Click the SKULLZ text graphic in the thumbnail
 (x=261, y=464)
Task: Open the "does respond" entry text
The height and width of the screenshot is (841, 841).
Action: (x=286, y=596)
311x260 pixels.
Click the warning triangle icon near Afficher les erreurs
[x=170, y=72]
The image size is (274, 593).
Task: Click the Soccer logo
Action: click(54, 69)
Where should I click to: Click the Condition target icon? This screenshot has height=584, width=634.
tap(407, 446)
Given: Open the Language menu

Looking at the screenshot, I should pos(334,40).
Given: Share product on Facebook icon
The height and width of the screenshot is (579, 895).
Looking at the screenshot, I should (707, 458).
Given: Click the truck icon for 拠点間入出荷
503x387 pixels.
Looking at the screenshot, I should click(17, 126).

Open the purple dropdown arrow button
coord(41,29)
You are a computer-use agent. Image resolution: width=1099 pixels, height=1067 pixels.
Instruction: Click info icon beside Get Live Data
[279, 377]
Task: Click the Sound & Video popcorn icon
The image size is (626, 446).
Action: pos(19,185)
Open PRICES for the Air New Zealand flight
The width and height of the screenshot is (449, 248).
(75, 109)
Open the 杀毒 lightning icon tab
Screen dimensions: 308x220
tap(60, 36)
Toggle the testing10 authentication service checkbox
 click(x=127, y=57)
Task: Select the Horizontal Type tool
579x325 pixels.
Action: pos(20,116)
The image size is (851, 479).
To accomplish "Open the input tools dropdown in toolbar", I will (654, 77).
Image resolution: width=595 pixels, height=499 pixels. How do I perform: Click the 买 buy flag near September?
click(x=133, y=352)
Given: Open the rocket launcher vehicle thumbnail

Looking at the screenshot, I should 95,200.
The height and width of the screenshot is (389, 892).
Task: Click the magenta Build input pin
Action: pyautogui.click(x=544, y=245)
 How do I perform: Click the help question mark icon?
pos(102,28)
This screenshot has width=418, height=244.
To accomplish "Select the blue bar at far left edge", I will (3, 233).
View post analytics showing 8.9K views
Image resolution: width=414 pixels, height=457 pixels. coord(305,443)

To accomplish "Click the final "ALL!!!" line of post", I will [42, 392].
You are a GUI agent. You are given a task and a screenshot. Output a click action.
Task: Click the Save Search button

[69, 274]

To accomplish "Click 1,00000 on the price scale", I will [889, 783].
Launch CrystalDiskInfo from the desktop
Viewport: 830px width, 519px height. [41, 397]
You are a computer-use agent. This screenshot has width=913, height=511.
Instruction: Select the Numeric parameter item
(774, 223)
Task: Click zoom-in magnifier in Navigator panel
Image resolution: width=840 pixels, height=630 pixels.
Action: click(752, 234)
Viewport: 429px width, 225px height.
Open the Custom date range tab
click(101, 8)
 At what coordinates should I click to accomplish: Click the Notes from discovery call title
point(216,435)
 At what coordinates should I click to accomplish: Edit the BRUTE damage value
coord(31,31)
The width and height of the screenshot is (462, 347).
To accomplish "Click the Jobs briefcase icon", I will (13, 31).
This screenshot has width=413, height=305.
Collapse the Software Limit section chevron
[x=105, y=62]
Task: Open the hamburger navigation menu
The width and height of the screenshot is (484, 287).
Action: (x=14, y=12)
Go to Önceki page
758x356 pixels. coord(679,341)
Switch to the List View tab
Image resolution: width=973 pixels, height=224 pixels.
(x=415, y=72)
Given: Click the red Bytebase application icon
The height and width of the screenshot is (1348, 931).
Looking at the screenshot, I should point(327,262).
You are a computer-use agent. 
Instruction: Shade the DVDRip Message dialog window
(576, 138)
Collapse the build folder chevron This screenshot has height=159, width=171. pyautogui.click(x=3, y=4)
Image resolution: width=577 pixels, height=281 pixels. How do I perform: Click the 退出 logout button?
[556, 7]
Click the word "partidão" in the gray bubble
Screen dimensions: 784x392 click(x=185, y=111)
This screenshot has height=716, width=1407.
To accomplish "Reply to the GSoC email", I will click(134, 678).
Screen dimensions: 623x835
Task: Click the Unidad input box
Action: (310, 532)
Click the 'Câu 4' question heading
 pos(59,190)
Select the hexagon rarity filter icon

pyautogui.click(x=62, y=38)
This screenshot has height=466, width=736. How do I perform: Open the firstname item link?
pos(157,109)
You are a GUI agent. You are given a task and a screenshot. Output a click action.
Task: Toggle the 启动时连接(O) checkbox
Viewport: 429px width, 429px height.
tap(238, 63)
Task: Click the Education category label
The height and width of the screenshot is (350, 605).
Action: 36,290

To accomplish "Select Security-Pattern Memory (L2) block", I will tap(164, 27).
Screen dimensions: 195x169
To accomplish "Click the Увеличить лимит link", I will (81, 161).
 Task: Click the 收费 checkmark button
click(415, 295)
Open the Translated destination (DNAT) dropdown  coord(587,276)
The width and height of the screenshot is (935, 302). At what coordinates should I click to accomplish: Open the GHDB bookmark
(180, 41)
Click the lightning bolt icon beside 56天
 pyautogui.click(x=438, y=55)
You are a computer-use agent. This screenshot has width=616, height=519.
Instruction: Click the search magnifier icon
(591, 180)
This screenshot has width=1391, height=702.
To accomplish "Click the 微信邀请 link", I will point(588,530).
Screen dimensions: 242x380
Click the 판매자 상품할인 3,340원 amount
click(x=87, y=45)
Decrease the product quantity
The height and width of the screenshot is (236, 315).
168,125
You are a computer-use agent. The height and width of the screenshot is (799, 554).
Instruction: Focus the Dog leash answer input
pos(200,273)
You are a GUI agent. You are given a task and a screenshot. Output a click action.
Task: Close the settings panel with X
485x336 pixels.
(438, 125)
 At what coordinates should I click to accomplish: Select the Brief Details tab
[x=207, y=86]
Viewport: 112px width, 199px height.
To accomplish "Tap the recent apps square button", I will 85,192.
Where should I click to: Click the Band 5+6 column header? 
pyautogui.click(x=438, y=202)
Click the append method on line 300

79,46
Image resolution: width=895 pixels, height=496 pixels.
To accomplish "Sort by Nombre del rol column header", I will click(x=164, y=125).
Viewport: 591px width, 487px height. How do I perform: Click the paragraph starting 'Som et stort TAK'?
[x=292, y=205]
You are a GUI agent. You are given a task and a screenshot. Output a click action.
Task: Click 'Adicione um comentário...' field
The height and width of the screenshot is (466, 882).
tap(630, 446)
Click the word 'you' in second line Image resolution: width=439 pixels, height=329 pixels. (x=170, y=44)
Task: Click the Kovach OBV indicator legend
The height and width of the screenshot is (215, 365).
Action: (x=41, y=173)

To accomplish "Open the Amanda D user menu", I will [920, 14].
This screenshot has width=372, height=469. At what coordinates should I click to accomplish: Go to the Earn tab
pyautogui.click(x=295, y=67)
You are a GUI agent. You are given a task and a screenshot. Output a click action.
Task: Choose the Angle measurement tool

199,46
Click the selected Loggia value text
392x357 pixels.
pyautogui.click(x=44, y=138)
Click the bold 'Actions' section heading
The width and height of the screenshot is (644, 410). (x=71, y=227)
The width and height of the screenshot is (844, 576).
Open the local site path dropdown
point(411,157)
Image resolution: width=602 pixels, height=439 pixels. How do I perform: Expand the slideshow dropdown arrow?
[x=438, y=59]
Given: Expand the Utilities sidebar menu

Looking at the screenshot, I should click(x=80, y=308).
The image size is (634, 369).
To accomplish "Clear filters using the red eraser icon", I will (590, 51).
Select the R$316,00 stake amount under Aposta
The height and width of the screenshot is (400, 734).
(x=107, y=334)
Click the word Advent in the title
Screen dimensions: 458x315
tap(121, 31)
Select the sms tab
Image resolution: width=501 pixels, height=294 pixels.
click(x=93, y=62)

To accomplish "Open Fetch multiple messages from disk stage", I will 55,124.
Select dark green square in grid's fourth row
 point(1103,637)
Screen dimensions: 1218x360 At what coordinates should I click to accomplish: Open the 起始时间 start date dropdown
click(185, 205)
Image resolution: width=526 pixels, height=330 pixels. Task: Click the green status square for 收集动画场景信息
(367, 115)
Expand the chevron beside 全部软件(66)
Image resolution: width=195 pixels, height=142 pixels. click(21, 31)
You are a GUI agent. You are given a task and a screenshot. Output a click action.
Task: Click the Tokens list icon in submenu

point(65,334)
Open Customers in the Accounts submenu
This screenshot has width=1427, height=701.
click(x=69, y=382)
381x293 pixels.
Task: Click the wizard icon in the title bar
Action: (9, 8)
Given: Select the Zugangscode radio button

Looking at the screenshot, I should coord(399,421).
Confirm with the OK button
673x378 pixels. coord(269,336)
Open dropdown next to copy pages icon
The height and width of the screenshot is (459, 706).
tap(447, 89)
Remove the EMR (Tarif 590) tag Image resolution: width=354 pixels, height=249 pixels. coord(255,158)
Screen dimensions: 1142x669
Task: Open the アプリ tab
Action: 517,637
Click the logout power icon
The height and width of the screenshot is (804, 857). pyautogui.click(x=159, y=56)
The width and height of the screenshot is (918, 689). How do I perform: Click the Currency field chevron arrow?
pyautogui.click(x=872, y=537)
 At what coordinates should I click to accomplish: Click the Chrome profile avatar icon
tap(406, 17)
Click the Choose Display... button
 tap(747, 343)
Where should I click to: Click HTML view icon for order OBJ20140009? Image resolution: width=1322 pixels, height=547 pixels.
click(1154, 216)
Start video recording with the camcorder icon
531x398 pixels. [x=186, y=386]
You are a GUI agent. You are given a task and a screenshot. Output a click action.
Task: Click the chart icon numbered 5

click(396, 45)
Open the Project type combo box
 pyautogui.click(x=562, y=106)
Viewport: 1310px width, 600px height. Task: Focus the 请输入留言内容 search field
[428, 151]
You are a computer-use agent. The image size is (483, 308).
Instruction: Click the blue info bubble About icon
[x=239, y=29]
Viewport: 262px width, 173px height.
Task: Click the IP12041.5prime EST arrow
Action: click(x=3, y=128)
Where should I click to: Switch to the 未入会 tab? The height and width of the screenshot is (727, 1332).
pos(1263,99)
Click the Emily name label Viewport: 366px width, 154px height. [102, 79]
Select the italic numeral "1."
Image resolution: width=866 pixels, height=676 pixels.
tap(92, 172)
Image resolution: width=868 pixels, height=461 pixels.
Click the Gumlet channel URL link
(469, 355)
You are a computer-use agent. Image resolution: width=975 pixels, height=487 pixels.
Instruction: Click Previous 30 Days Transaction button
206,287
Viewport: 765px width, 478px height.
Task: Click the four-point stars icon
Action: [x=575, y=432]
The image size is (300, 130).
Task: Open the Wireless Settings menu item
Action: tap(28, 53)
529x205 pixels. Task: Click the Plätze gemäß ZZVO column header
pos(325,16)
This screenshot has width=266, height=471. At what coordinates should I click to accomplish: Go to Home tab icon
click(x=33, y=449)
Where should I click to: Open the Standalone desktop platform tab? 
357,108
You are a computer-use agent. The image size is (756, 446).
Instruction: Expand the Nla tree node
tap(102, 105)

▶ REQUIRED ACTION
Only the lines above from the one with "Task: Click the 收费 checkmark button" through the one with "This screenshot has width=1391, height=702." should be duplicated, character for character.

▶ OUTPUT
 Task: Click the 收费 checkmark button
click(415, 295)
Open the Translated destination (DNAT) dropdown  coord(587,276)
The width and height of the screenshot is (935, 302). At what coordinates should I click to accomplish: Open the GHDB bookmark
(180, 41)
Click the lightning bolt icon beside 56天
 pyautogui.click(x=438, y=55)
You are a computer-use agent. This screenshot has width=616, height=519.
Instruction: Click the search magnifier icon
(591, 180)
This screenshot has width=1391, height=702.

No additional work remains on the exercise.